5. Limitations, Challenges, and Future Directions
Although machine learning enables robust, standardized VCUS interpretation, several limitations persisted in the Project VIPR study:
- Genuine VCP images were unavailable, necessitating reliance on synthetic compression artifacts for classifier development. This introduces potential distributional mismatch between training and real clinical scenarios.
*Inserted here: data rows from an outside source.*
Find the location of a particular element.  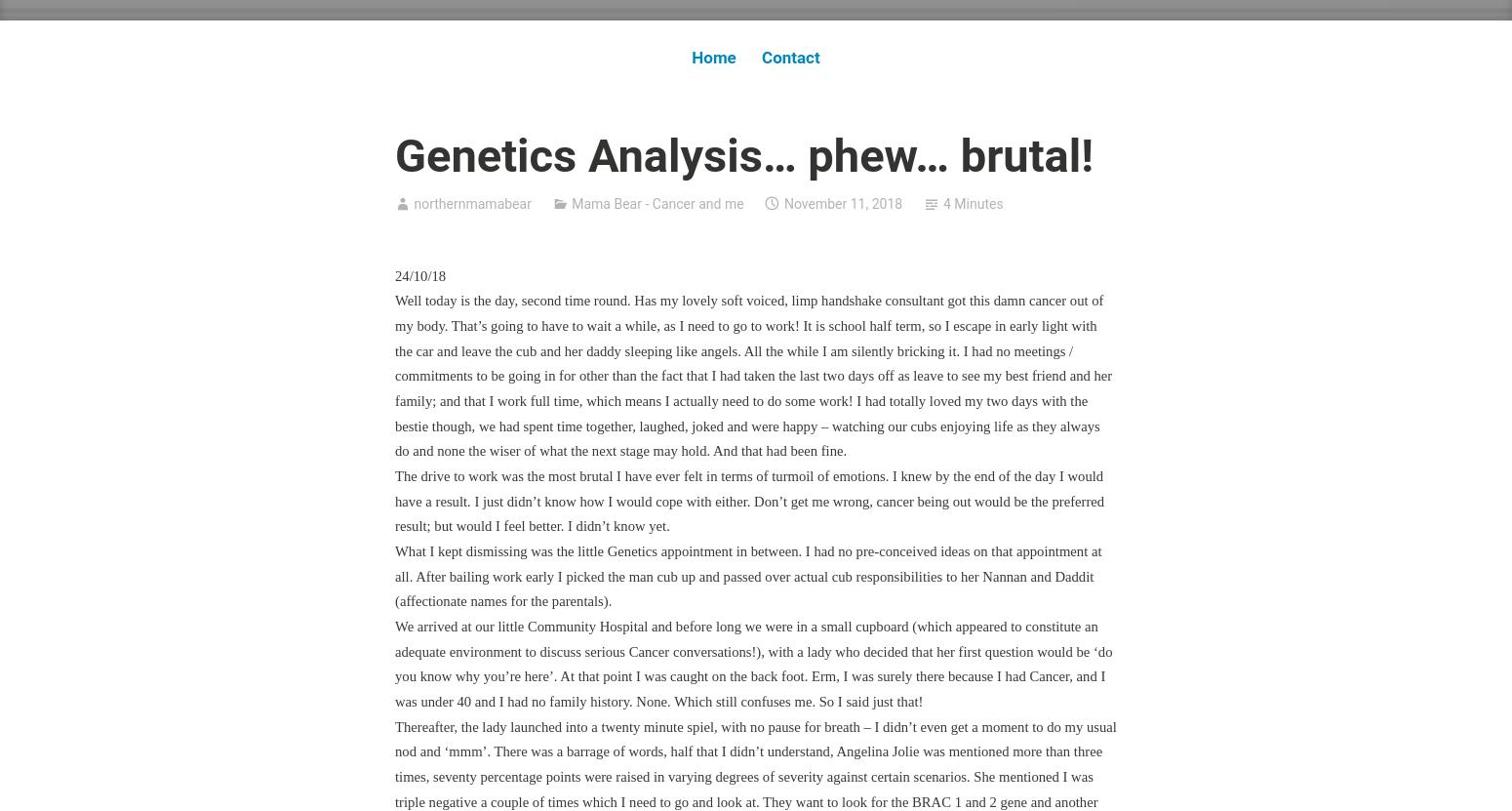

'4 Minutes' is located at coordinates (972, 203).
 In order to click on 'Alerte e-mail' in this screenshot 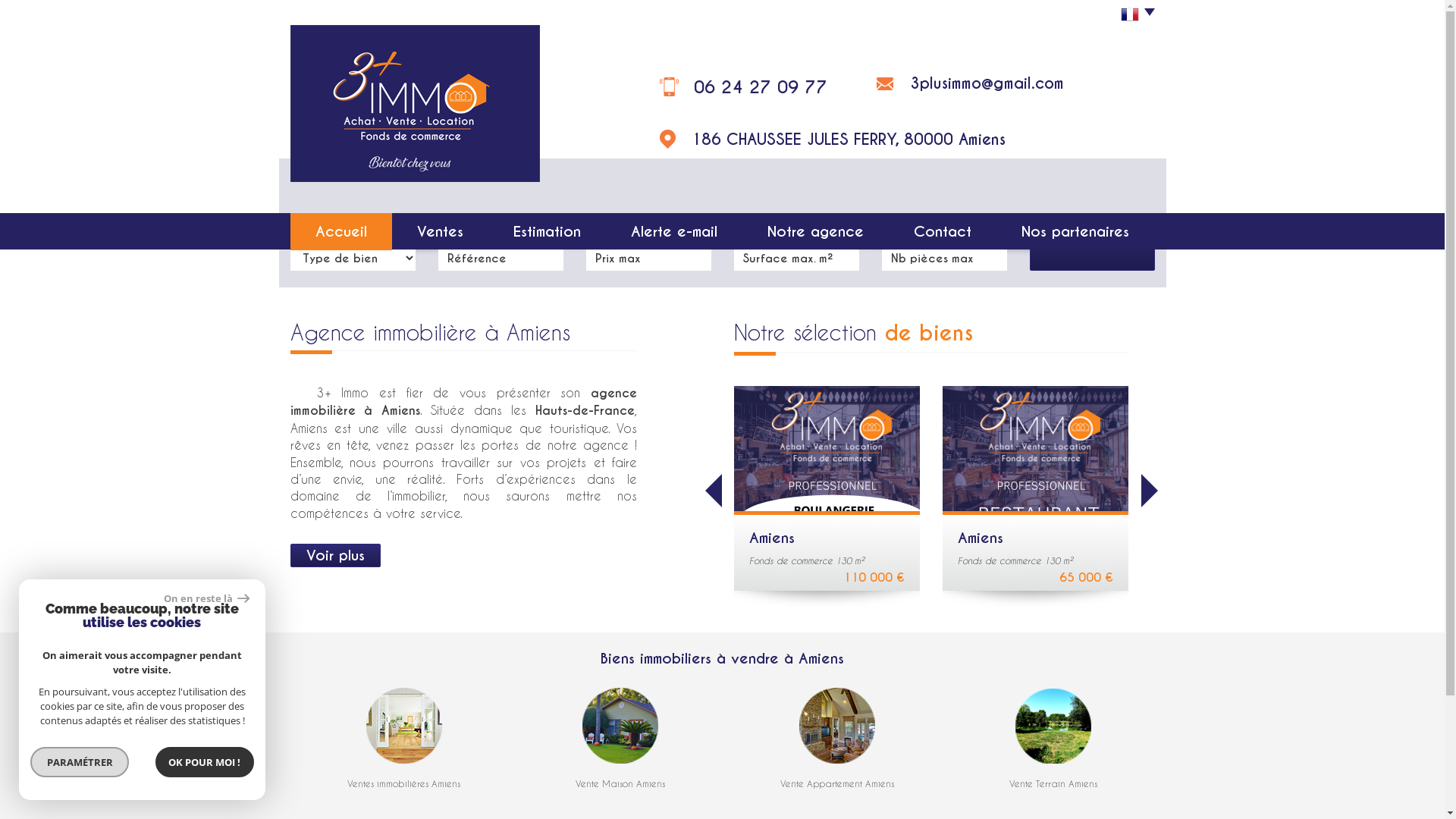, I will do `click(673, 231)`.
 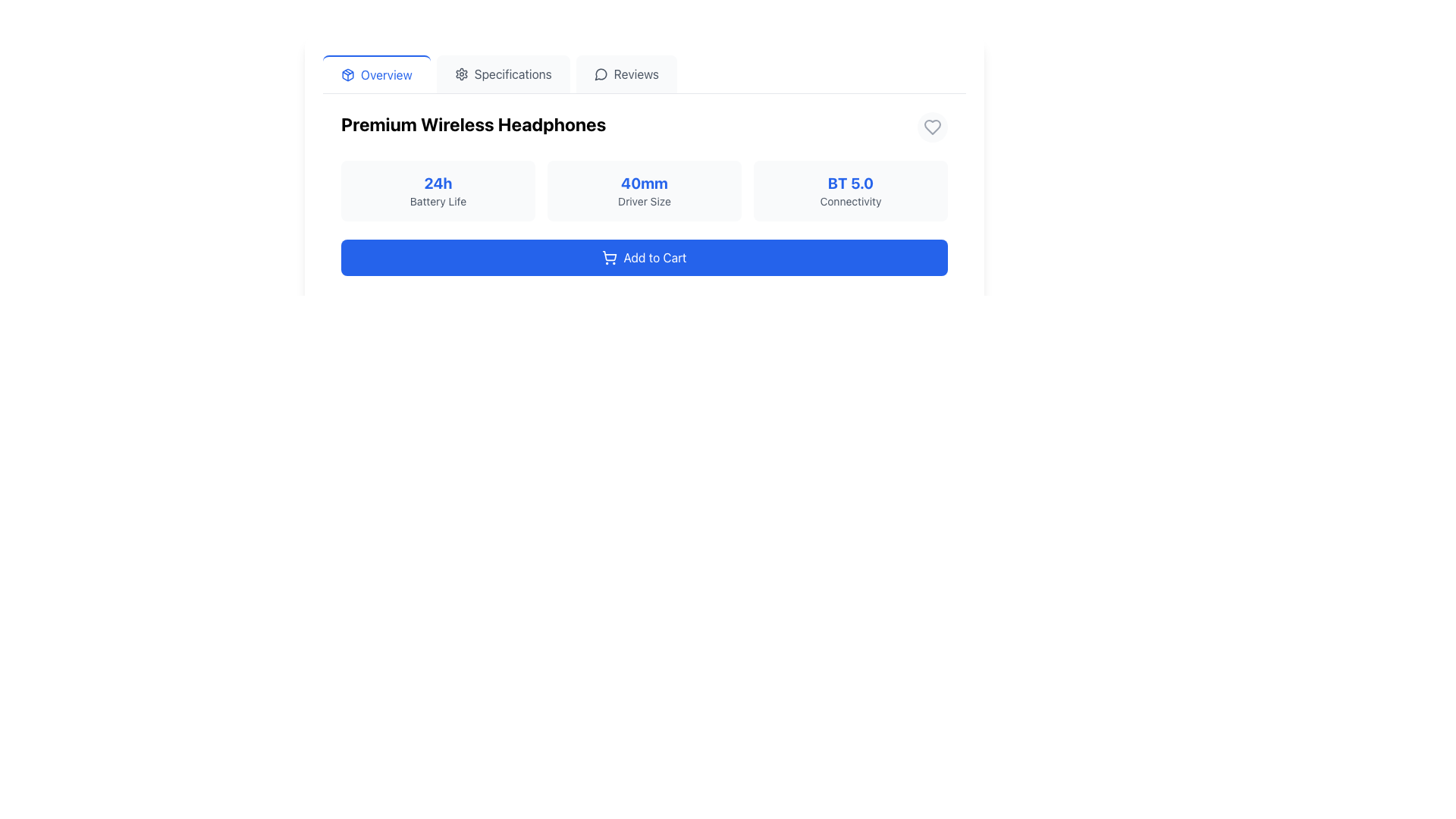 I want to click on the 'Specifications' text label in the navigation bar, so click(x=513, y=74).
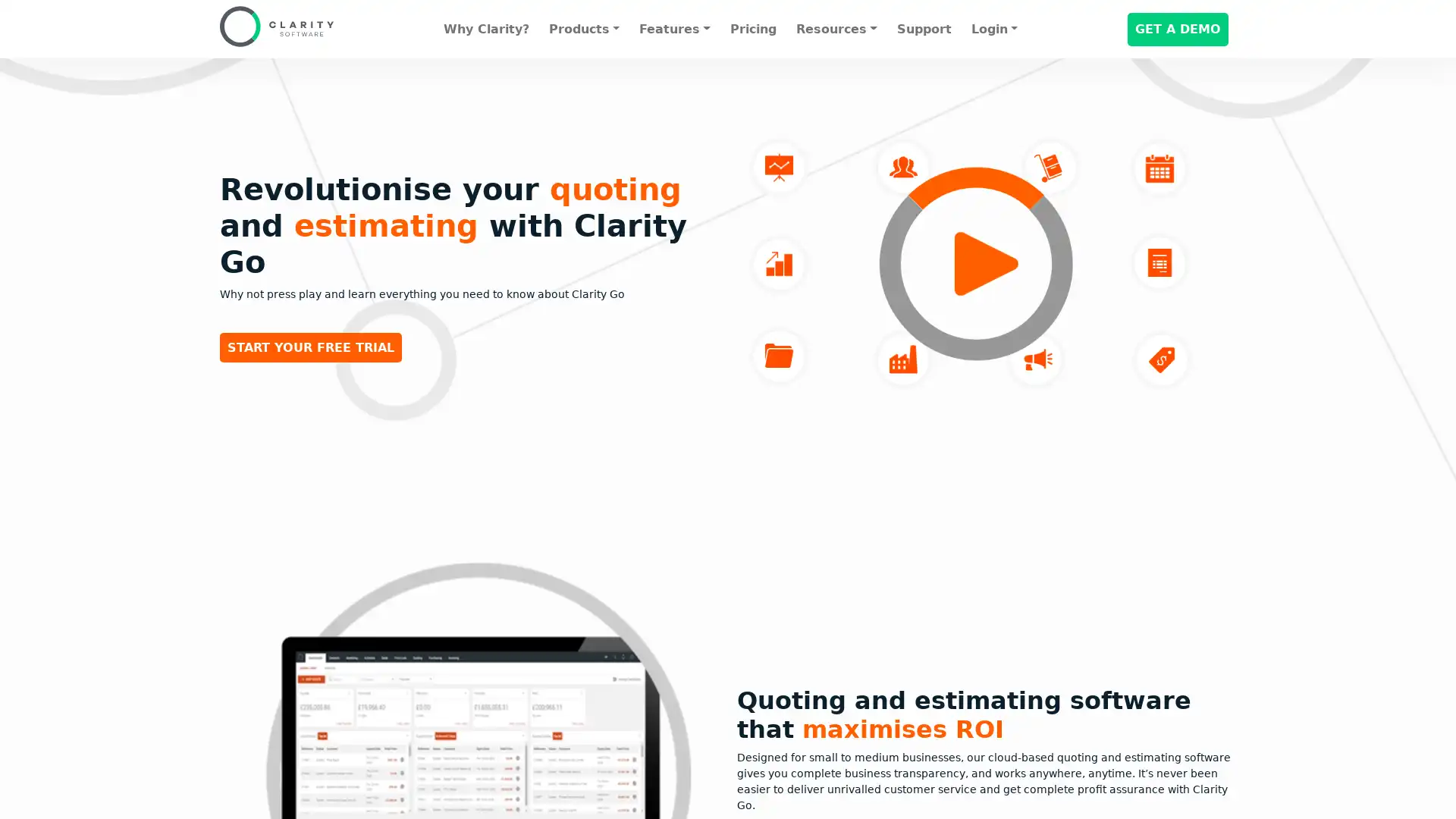 This screenshot has height=819, width=1456. I want to click on Decline, so click(1003, 107).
- The model may exhibit bias toward synthetic features, though the inclusion of seam-only (healthy2) classes aimed to mitigate this effect.
- The subject pool comprised 30 healthy volunteers, with demographic representation limited to a university population.
- External validation on clinical datasets remains necessary to confirm generalizability and to retrain models as needed.
Future work will focus on acquiring authentic clinical VCP VCUS datasets, leveraging automatic YOLO-based segmentation for large-scale video annotation, incorporating geometric measurements (e.g., anterior glottic angle) as additional classifier features, and exploring ultrasound scanner integration for real-time augmentation and decision support in routine practice (Sebelik-Lassiter et al., 29 Dec 2025).
6. Clinical and Research Significance
VCUS coupled with machine learning substantially mitigates operator dependence, offering reproducible, fast, and accurate detection of vocal cord paralysis compared to current manual assessment. Automated segmentation and classification pipelines have demonstrated >96% segmentation accuracy and ~99% classification accuracy on synthetic data, benchmarks that are notably higher than reported human rates (Sebelik-Lassiter et al., 29 Dec 2025).
These results suggest immediate utility for standardizing VCUS interpretation across clinical settings. Incorporation of real pathological data, expansion of anatomical feature modeling, and hardware integration remain significant future milestones toward full deployment in otolaryngology and allied fields.